Minus the results announced it is important that the people of Zimbabwe go to the polls in their millions to state their economic vision-a vision for prosperity valuing the rule of law and natural justice after enduring a decade of a harsh legacy of economic freedom and property rights annihilation.  It is important that I depart from my property rights discourse to an equally important issue however connected to the rule of law and the March 2008 elections, the statement by Major-general Paradza Zimhondi a prison Chief. Major-general Zimhondi dropped a bomb shell unfortunately magnified and popularised by the anarchist citizen, the Herald of this day the 29th of February, on a Friday that he will resign to pursue farming at possibly his under-utilised farm along Marondera-Harare road should Tsvangirai/Makoni win the 29th  of March 2008 ballot. Major Zimhondi as his name suggest is a murderer of the people's vision, instead of acting as a law abiding and professional senior security chief he has taken over the role of militias and other foot soldiers.
 
His statements reflects the shallowness of his mind not matching the level of responsibility assigned to him, if Zimbabwe was a value driven society Major Zimhondi would have resigned to pursue politics full time as he is showing that he is more political than professional, but the Zimbabwe we are living in is lawless society where one can wake up to undermine rule of law and all the pillars of modern society (i.e. elections), and continue to act on behalf of the people at such a strategic position of a security Chief. Zimhondi should be informed that his statements are not only treasonous but also morally bankrupt; it shows that people of Zimbabwe will never be afforded a chance to chat their own destiny. And as such African leaders are simply like what one South African professor in an allegory satirically equate to a father who purchases a cake for his family only to ambush the delivery van before it delivers the cake to his residence.
 
To what extent is independence fake in Zimbabwe? Most people I presume would argue that modern day Zimbabwe is in no way better than Rhodesia thus subscribing to the fact that life under Ian Smith was better than under Robert Mugabe. In public places people are talking about the 29th of March being an independence day, it is also my view that minus the announced results skewed in a favour of the incumbent (Mugabe. R), the day will go down in history as the day during which the counted ballot papers were shared between Tsvangirai/Makoni. The value of this election like the SADC initiative is not on the announced results but on the shared vision that the people of Zimbabwe will fall over each other in voting for.
 
It is thus an important election minus the results announced because it is going to be the first election for the regime which authored the demise of a jewel of Africa to see for itself without any controversy that indeed their offices are empty as their minds are and they truly lack the peoples mandate to govern, and as such the election will be very important in undermining the confidence of the regime further stretching it to the limit in terms of anxiety and as such change will come through 'strategy in action', a euphemism for independent and convergent actions of people constitutive of an entity.
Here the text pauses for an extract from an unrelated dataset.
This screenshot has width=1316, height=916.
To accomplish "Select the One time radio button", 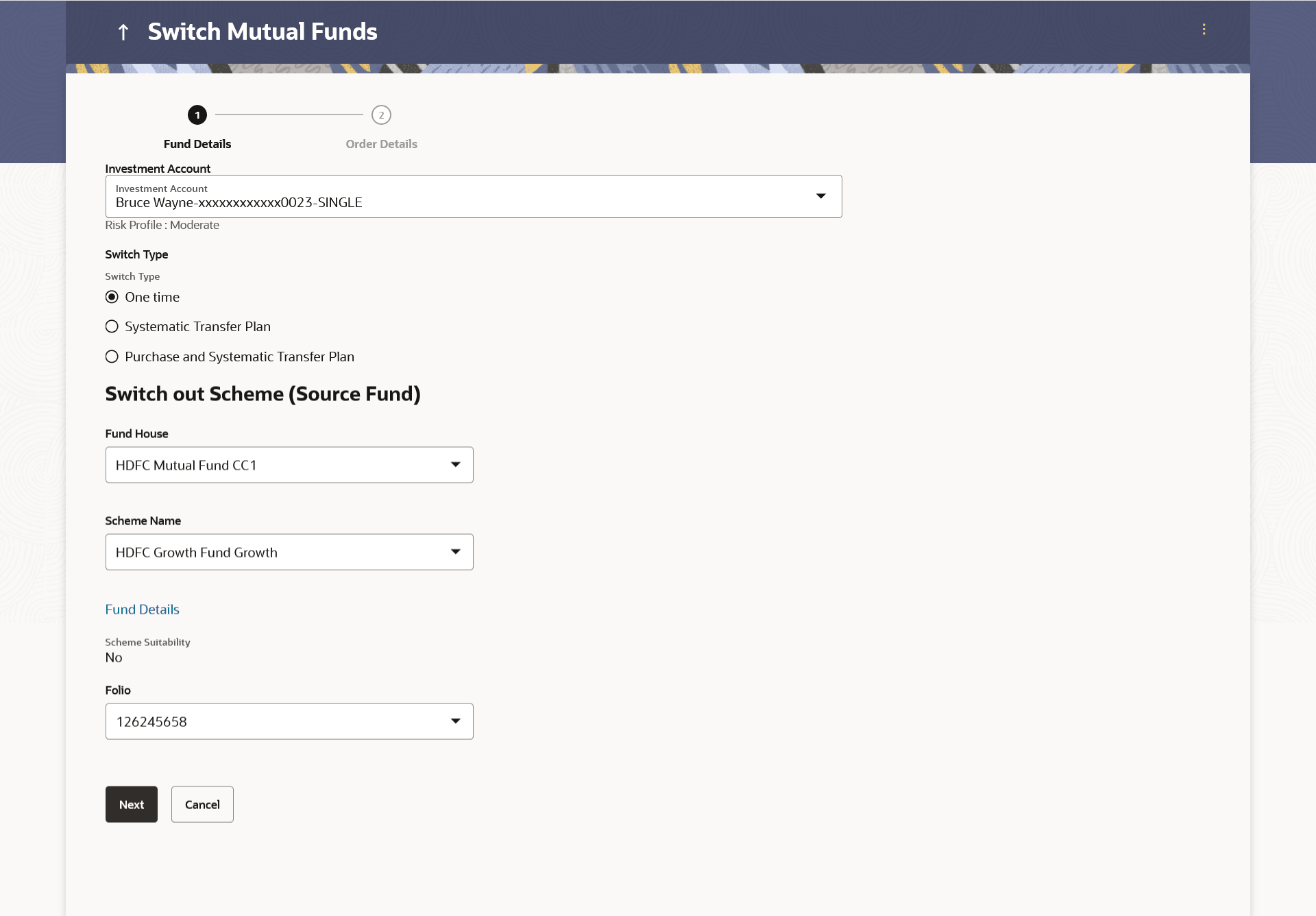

The opposition must stop spreading the gospel according to rigging, as this will undermine the morale of the people who are about to make a giant step to societal socio-economic and political rediscovery.
 
It is this power hungry mind in the opposition which makes them fold their hands only to claim rigging after the elections, vote rigging claims have the same philosophical underpinnings like the African disease of shifting blame to the colonisers.  It is up to Tsvangirai/Makoni to choose to go down in memory as the catalyst for the vision of the people of Zimbabwe by launching an offensive campaign that will leave Mugabe with only the chance to rig the announcement of the results. The current moment is a golden opportunity for the opposition in Zimbabwe to make history whether its Tsvangirai/Makoni by rallying people-that no more abuse beyond March 2008 and indeed the actions of the people of Zimbabwe on this day will leave an indelible mark on Zimbabwe's history.